The entrance to Rocky Mountain National Park, and Trail Ridge Road, is just a few miles from the other side of town. It’s only one of several roads that traverse the park from end to end, but one end of Trail Ridge starts at our park entrance, and for that I am enormously grateful. With my grandmother’s lifetime pass to the Park, a bona fide golden ticket she got back when they were still free, a day on Trail Ridge doesn’t always mean we drive to the top. Sometimes it just means packing the family and the coolers into our minivan and finding a trailhead with picnic tables, borrowing each other’s sun hats as the sun shifts and comes out from behind the clouds. Sometimes it just means driving into the Park at dusk to check out a ranger talk, hoping a moose or an elk with a 7-point rack will come out of hiding. Sometimes it just means stopping at the Visitor Center to ask for hike recommendations even though we know most of the trails, choosing an easier one that will take us less than five miles. Sometimes, with enough begging, it means convincing my mom to add a few extra hours to our drive back to Littleton by going over Trail Ridge to go home.

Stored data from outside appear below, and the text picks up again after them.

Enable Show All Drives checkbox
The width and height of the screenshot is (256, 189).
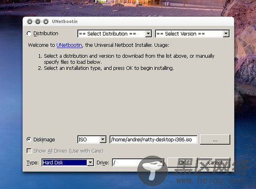click(29, 151)
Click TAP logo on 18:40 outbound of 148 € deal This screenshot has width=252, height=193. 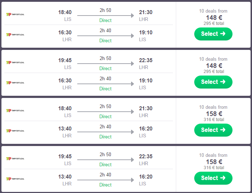point(15,14)
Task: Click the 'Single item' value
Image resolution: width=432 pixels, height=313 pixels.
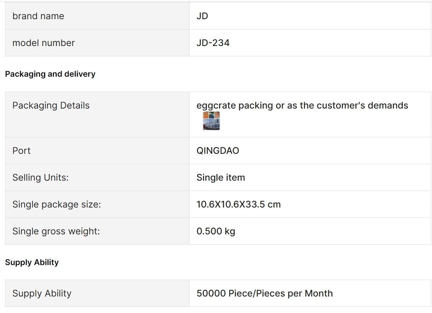Action: point(221,178)
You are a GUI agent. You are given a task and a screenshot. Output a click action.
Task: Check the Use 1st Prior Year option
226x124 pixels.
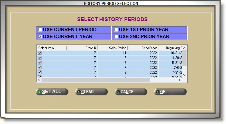pyautogui.click(x=116, y=30)
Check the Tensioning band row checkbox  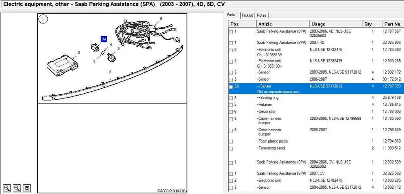coord(231,149)
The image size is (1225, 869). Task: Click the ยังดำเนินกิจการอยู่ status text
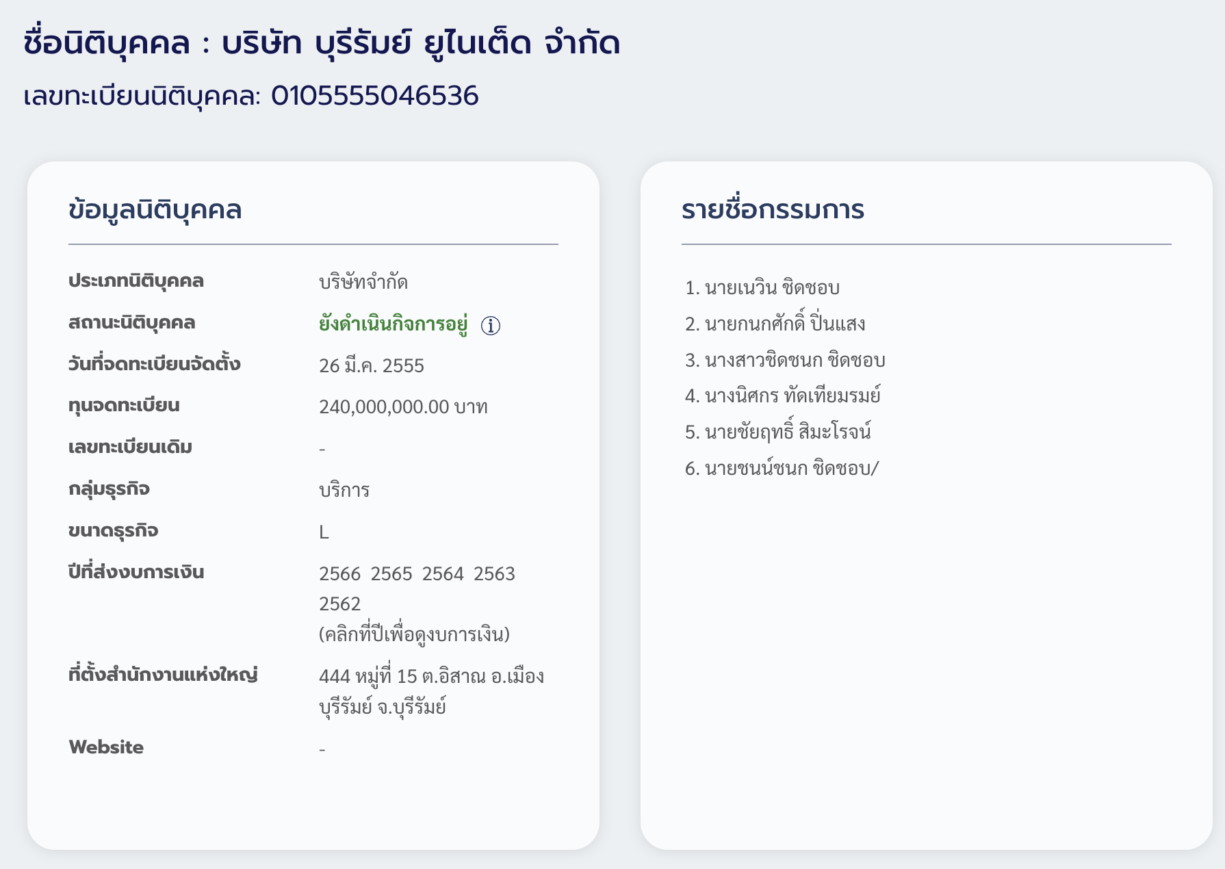point(394,324)
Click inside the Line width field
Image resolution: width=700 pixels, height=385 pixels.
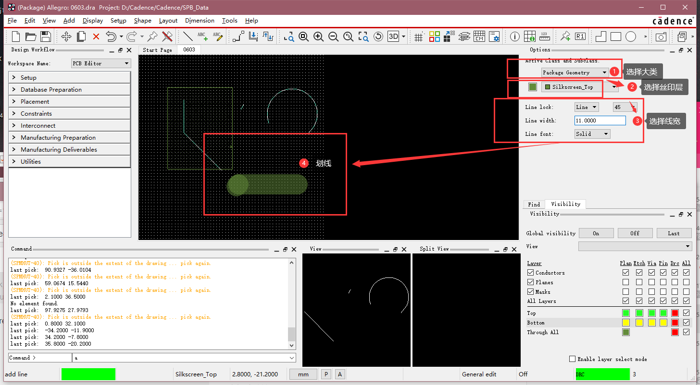coord(600,120)
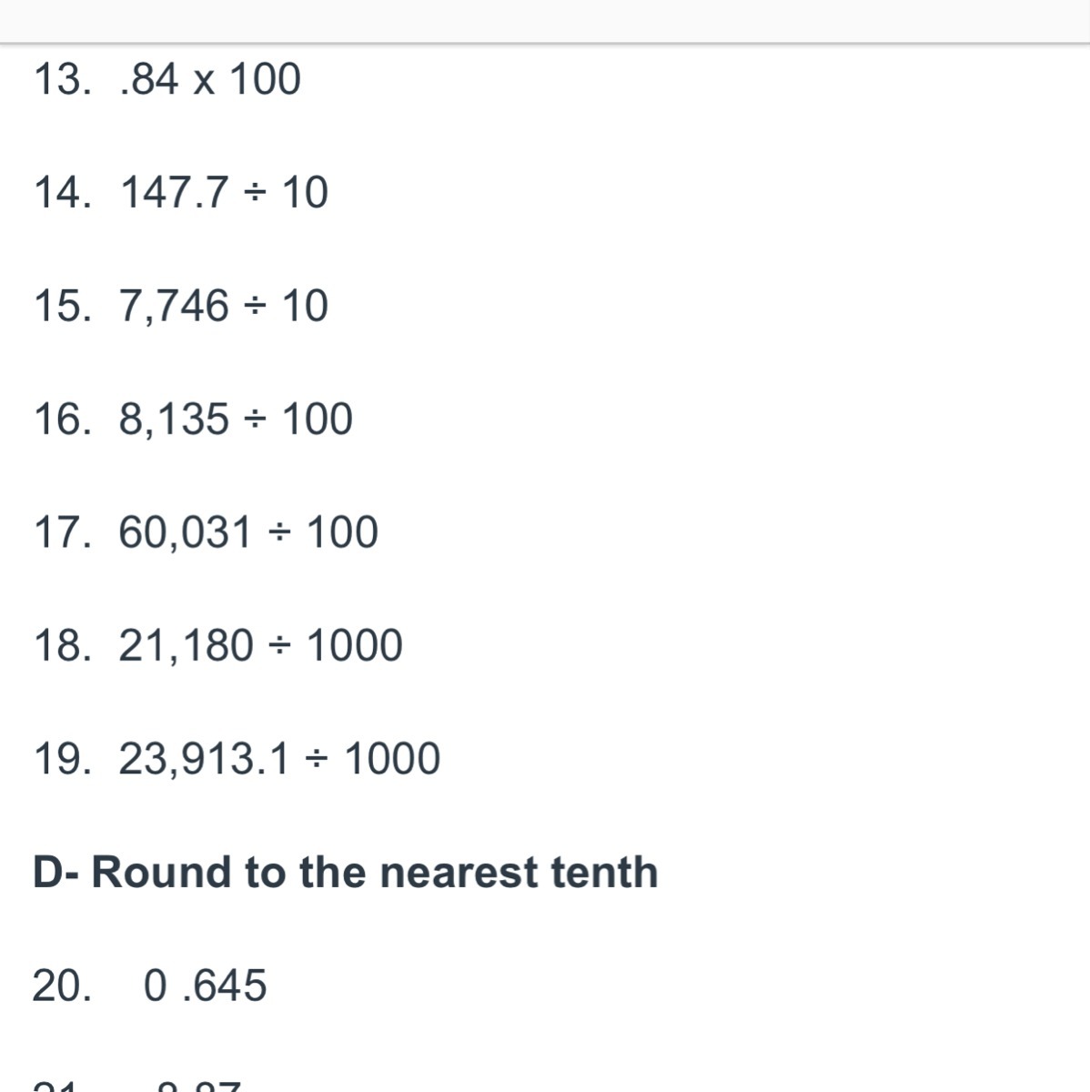Screen dimensions: 1090x1092
Task: Click the number 16 label
Action: click(62, 420)
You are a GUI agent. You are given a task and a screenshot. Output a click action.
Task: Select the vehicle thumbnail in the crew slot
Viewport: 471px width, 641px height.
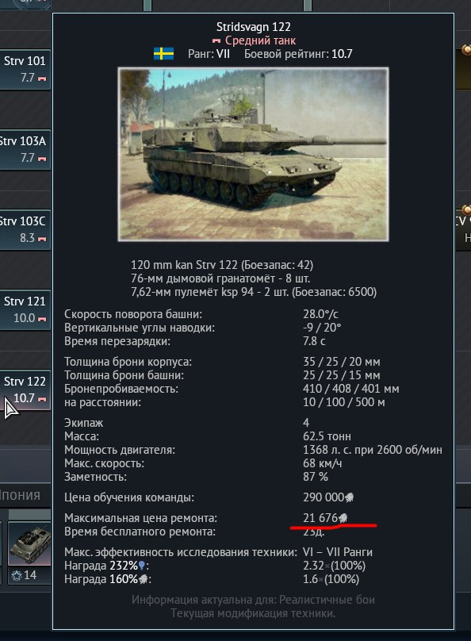tap(30, 543)
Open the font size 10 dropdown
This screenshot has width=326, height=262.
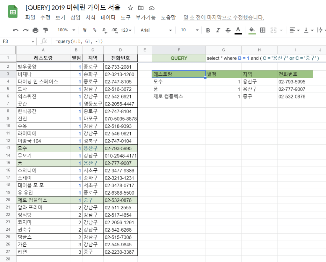[189, 30]
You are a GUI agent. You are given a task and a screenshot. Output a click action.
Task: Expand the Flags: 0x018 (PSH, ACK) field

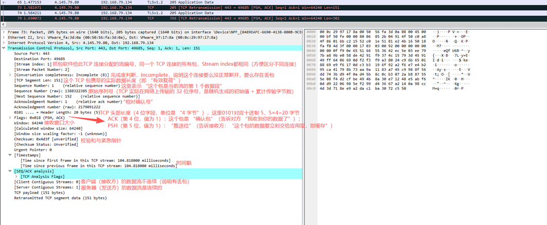pos(10,118)
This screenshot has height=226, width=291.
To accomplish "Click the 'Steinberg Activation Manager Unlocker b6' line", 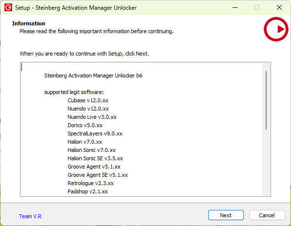I will pos(93,75).
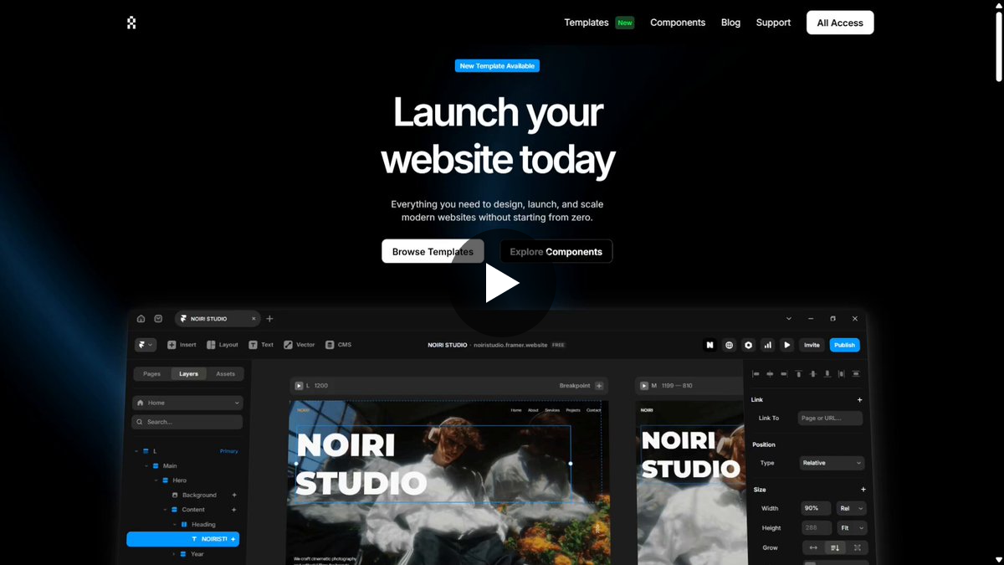Click the preview play icon beside Invite
This screenshot has height=565, width=1004.
(787, 345)
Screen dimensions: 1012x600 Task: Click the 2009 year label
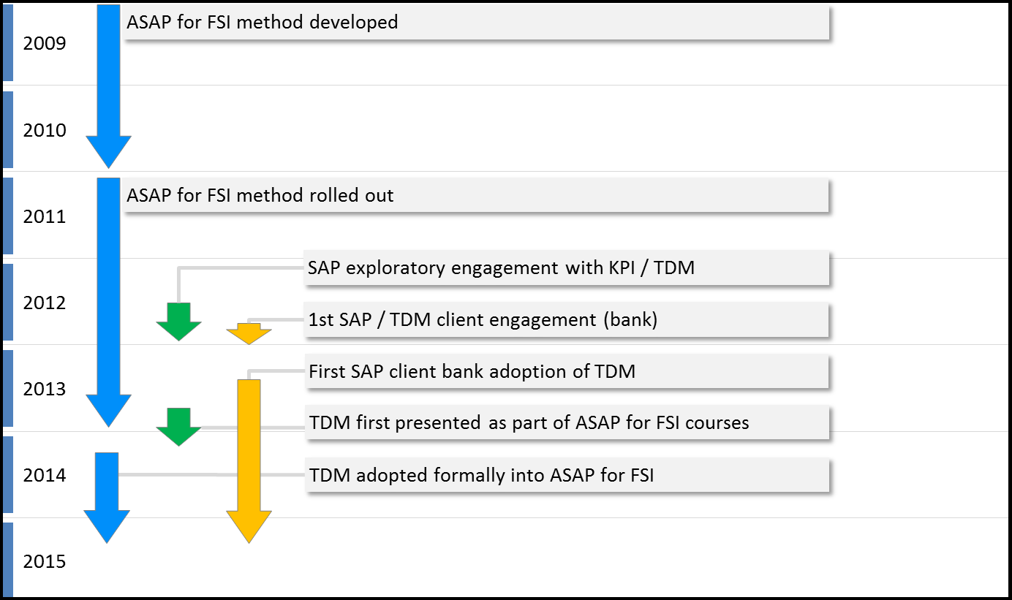coord(45,44)
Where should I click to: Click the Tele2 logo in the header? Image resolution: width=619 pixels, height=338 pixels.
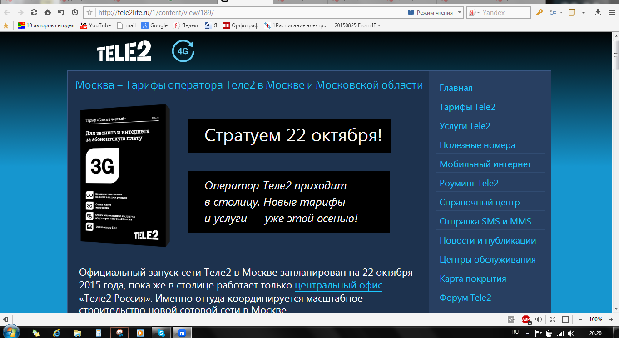pos(124,51)
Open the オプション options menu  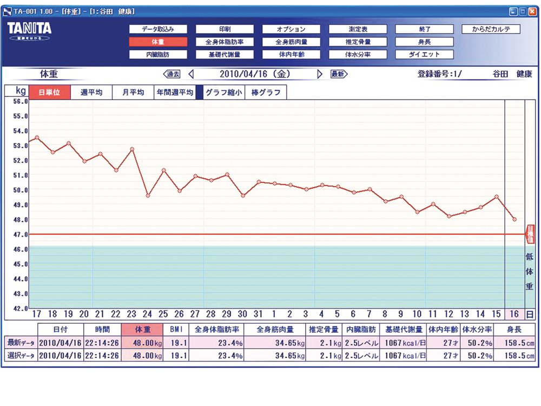(x=291, y=29)
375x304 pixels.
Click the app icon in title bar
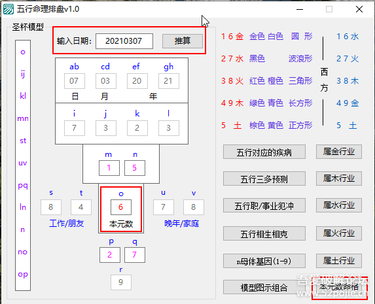[x=8, y=9]
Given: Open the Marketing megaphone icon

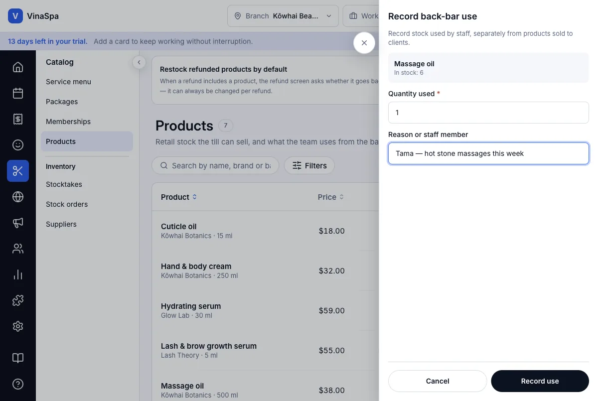Looking at the screenshot, I should tap(18, 223).
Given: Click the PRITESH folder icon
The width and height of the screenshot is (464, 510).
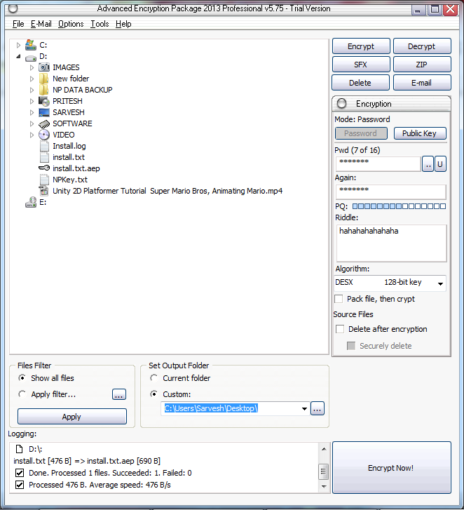Looking at the screenshot, I should tap(44, 101).
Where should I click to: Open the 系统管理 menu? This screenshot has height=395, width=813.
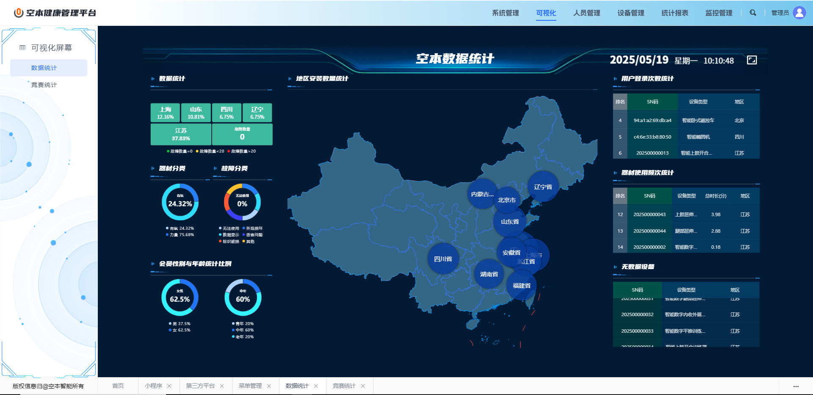coord(505,13)
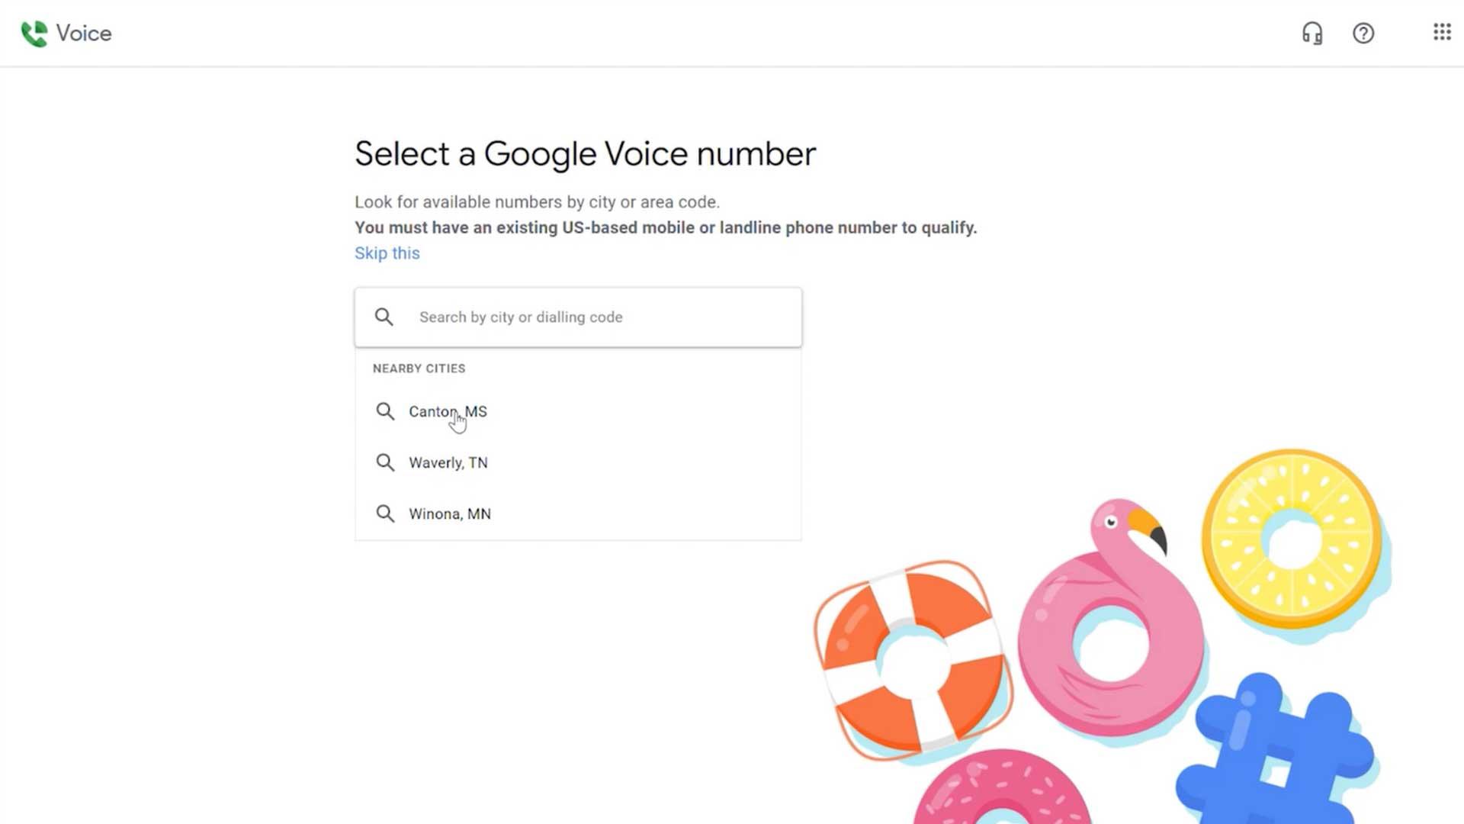Click the green Google Voice phone logo
The image size is (1464, 824).
point(34,34)
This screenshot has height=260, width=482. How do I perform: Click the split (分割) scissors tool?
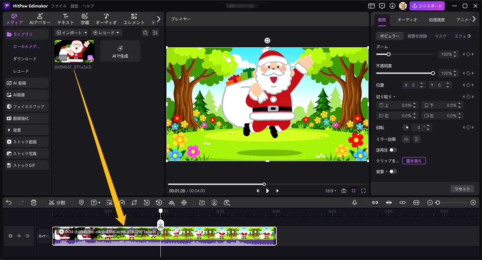click(x=57, y=203)
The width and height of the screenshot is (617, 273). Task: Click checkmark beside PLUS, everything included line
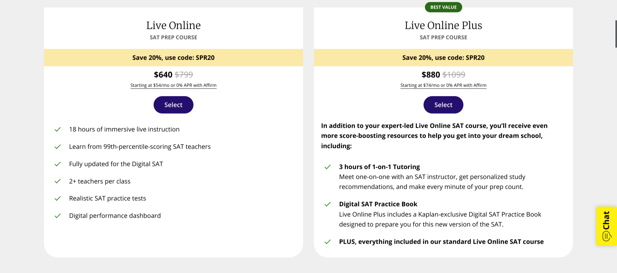(327, 242)
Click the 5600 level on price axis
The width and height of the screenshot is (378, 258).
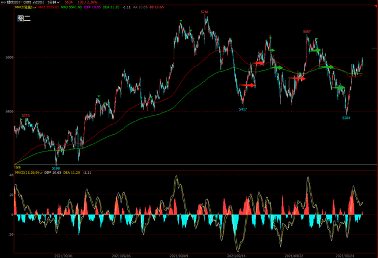coord(8,57)
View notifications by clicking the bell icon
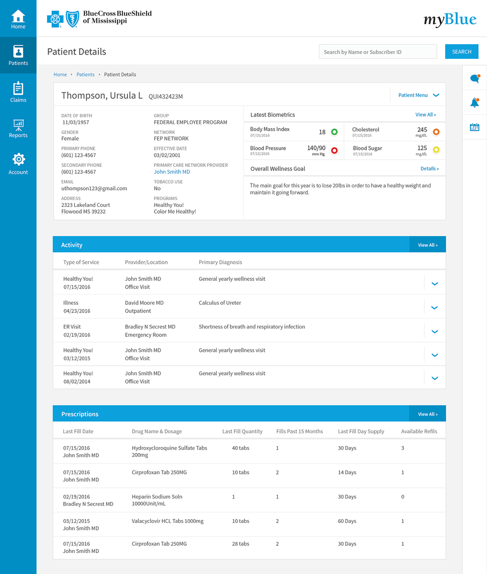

This is the part where I describe, in detail, what it looks like to go over Trail Ridge Road from end to end. What it feels like. But you’ll have to bear with me. Because I know that my words, any words, will be inadequate. How do I describe the light breeze that wraps you up in the silence, interrupted only by the pine trees whooshing their needles against each other in a quiet cacophony? How do I describe the clear thinness of the air that tastes like evergreens, or the endless open valleys of tall brown grasses and willows? How do I tell you that they are framed by mountains that rise straight up from the valley floor—that there is no gentle incline in between? How do I tell you that the view from 12,183 feet stretches clear to Wyoming, and all that’s in the middle is mountains? Or that if you turn around without moving from where you stand, you see another pair of peaks rising in front of you—a pair that plunges to a common valley so green you just know that it falls below tree line? Or about the tundra flowers so fragile, a set of clueless boots will set them back a hundred years?
Some things must be seen.
To a native Coloradan, the High Country is where we go to feel whole again, to feel connected to everything, because we know we are small. And yet we’re part of it. This is ours, and it’s not, all at once. It is too big to belong to us, but we belong to it.
It is the highest place I have ever been, in soul and body at once.